* WORK INSTRUCTION: Using the entries that follow, write out the line containing "[Recherche] (58, 25)", the line containing "J’accepte , ainsi", and every line between them, exactly and nothing else.

(Pixel coordinate grounding data)
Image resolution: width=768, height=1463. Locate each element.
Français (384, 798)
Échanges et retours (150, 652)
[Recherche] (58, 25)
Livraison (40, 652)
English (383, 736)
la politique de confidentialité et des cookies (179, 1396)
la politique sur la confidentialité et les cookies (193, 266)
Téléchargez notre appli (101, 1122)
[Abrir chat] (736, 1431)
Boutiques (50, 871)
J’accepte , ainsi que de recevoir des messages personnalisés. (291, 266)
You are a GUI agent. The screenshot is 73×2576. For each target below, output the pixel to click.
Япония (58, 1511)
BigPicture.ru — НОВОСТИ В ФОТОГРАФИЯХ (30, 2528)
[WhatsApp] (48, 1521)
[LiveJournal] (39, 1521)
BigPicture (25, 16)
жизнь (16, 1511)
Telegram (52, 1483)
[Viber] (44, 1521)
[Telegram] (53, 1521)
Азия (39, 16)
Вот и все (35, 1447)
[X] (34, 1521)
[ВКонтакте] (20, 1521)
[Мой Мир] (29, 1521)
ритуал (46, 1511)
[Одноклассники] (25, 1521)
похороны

* WRITTEN REPLY:
[Recherche] (58, 25)
Livraison (40, 652)
English (383, 736)
la politique de confidentialité et des cookies (179, 1396)
la politique sur la confidentialité et les cookies (193, 266)
Téléchargez notre appli (101, 1122)
[Abrir chat] (736, 1431)
Boutiques (50, 871)
J’accepte , ainsi que de recevoir des messages personnalisés. (291, 266)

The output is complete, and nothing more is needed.